Columnistas

Ruptura de un pacto

Hoy nos toca expresar la misma rabia ante la imposibilidad de desafiar el nuevo cálculo electoral.

La Razón (Edición Impresa) / Lourdes Montero

01:58 / 23 de diciembre de 2013

Durante el proceso constituyente, bajo el liderazgo político del MAS, se estructuraron varios pactos sociales que nos permitieron contar con una nueva Constitución Política del Estado, que nos une y enorgullece a todos. En la nueva CPE, los derechos indígenas y de las mujeres fueron plenamente reconocidos y celebrados por el naciente Estado Plurinacional. Todavía recuerdo cómo las organizaciones de mujeres, junto a los indígenas, concentrados en El Alto en febrero de 2009, formulamos un juramento colectivo para “respetar y hacer respetar” la nueva Constitución. Cantamos, lloramos y celebramos juntos un proyecto político donde cabíamos todos y todas y reconocimos un liderazgo unificador de nuestras aspiraciones de cambio.

Para algunos el sueño duró muy poco. En septiembre de 2011 los indígenas supieron que ya no eran parte de este proceso. Con dolor y rabia asumieron que el cálculo electoral los consideraba muy pocos para ser tratados con dignidad.

Hoy nos toca a las mujeres expresar la misma rabia ante la imposibilidad de desafiar el nuevo cálculo electoral, que antepone los prejuicios de una iglesia caduca frente al mandato constitucional. Y es que las mujeres nos creímos el discurso de un Estado laico, y sobre todo confiamos en que la Asamblea Legislativa Plurinacional aprobaría las leyes consensuadas con la sociedad civil, sin manipularlas por cálculos electoralistas de último momento, violando la Constitución.

Y este tal vez es el error mayor. Suponer que este nuevo pacto con la Iglesia llevará la campaña por la reelección a los sermones religiosos y esto les sumará votos. Este cálculo no asume que entre sus más preciados electores se encuentran los sujetos activos del nuevo Código Niña, Niño y Adolescente.

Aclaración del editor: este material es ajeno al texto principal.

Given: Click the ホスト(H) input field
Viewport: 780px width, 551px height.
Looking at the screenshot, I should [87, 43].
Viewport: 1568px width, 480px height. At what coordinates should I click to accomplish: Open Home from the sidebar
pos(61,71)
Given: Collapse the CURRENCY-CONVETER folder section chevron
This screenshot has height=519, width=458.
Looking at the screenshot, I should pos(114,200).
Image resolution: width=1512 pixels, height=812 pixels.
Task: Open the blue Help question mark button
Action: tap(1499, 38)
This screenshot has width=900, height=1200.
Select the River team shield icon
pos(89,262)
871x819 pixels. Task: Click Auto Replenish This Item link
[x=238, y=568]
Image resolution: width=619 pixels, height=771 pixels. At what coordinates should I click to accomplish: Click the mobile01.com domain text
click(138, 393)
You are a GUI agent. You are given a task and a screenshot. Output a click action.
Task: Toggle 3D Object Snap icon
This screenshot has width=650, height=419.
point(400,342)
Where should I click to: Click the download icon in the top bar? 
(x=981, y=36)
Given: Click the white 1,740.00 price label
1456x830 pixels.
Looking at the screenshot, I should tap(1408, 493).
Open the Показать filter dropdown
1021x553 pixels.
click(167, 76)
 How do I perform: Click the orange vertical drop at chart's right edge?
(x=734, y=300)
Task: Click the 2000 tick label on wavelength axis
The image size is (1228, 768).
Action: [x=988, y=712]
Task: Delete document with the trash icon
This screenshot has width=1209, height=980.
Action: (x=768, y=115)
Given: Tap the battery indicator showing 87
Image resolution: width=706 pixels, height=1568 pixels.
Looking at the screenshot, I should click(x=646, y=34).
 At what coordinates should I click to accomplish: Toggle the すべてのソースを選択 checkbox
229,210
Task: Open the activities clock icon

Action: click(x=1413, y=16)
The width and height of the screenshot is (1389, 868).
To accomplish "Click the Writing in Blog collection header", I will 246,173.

Nuevos votantes mejor informados que demandan respeto por su individualidad y que tienen claridad sobre sus derechos sexuales y reproductivos. Por esto, durante la campaña, no se atrevan a convocarlos con sus valores conservadores sobre la familia y el Estado.

Y es que es una verdadera vergüenza que la Asamblea Legislativa Plurinacional considere ampliar los derechos de las personas “desde su concepción” cuando, al abrir los periódicos, constatamos la incapacidad estatal de proteger a los niños y niñas que ya han nacido y que deben enfrentar en su corta vida historias de maltrato y tortura inhumanas. Y, mientras la Asamblea legisla sobre la fantasía, ninguna adolescente dejará de abortar por haber leído el artículo 5 del Código, y seguirá poniendo en peligro su vida frente a la clandestinidad y la sordidez del millonario negocio de la muerte. Y en un inútil intento de salvar los embarazos no deseados, los defensores de la moral se constituyen en cómplices de cerca de 500 muertes al año, la mayoría de ellas adolescentes.

En este momento del rumbo de la historia de nuestro proceso de cambio no puedo evitar que en mi corazón resuenen las palabras de Saramago al expresar su oposición al régimen cubano: “Hasta aquí he llegado. Desde ahora en adelante Cuba seguirá su camino, yo me quedo. Disentir es un derecho que se encuentra y se encontrará inscrito con tinta invisible en todas las declaraciones de derechos humanos. Disentir es un acto irrenunciable de conciencia”.